- [Problem description] Rewrite the records below with each occurrence of "Instruction" replaced by "Command", keeping everything else unchanged.

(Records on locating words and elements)
——————————
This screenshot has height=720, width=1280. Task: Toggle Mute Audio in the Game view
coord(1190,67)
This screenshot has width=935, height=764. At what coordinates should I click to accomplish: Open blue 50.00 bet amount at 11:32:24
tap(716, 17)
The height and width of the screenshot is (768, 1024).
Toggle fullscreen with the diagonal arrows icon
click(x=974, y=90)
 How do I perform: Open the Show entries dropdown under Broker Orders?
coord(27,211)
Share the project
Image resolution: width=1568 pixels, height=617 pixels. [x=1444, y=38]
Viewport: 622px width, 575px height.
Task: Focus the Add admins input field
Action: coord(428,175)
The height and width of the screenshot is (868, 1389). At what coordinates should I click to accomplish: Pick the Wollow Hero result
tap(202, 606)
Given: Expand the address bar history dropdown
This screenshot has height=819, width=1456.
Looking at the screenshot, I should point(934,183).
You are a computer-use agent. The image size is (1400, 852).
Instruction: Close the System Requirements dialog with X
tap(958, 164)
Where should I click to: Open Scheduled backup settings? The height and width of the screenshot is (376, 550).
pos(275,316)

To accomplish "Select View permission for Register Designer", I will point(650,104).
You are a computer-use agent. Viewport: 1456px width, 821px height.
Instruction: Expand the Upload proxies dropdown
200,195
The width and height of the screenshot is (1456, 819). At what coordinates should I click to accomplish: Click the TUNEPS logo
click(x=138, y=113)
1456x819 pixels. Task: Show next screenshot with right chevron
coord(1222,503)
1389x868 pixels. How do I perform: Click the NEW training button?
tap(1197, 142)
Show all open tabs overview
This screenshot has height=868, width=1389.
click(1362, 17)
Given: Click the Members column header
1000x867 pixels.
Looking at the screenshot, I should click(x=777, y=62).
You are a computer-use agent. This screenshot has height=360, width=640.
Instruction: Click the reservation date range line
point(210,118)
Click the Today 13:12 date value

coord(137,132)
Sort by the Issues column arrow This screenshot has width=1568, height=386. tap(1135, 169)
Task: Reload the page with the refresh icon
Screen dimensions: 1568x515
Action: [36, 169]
——————————
- [Task output]
This screenshot has height=720, width=1280. Task: Toggle Mute Audio in the Game view
coord(1190,67)
This screenshot has width=935, height=764. At what coordinates should I click to accomplish: Open blue 50.00 bet amount at 11:32:24
tap(716, 17)
The height and width of the screenshot is (768, 1024).
Toggle fullscreen with the diagonal arrows icon
click(x=974, y=90)
 How do I perform: Open the Show entries dropdown under Broker Orders?
coord(27,211)
Share the project
Image resolution: width=1568 pixels, height=617 pixels. [x=1444, y=38]
Viewport: 622px width, 575px height.
Task: Focus the Add admins input field
Action: coord(428,175)
The height and width of the screenshot is (868, 1389). At what coordinates should I click to accomplish: Pick the Wollow Hero result
tap(202, 606)
Given: Expand the address bar history dropdown
This screenshot has height=819, width=1456.
Looking at the screenshot, I should point(934,183).
You are a computer-use agent. The image size is (1400, 852).
Command: Close the System Requirements dialog with X
tap(958, 164)
Where should I click to: Open Scheduled backup settings? The height and width of the screenshot is (376, 550).
pos(275,316)

To accomplish "Select View permission for Register Designer", I will point(650,104).
You are a computer-use agent. Viewport: 1456px width, 821px height.
Command: Expand the Upload proxies dropdown
200,195
The width and height of the screenshot is (1456, 819). At what coordinates should I click to accomplish: Click the TUNEPS logo
click(x=138, y=113)
1456x819 pixels. Task: Show next screenshot with right chevron
coord(1222,503)
1389x868 pixels. How do I perform: Click the NEW training button?
tap(1197, 142)
Show all open tabs overview
This screenshot has height=868, width=1389.
click(1362, 17)
Given: Click the Members column header
1000x867 pixels.
Looking at the screenshot, I should click(x=777, y=62).
You are a computer-use agent. This screenshot has height=360, width=640.
Command: Click the reservation date range line
point(210,118)
Click the Today 13:12 date value

coord(137,132)
Sort by the Issues column arrow This screenshot has width=1568, height=386. tap(1135, 169)
Task: Reload the page with the refresh icon
Screen dimensions: 1568x515
Action: [36, 169]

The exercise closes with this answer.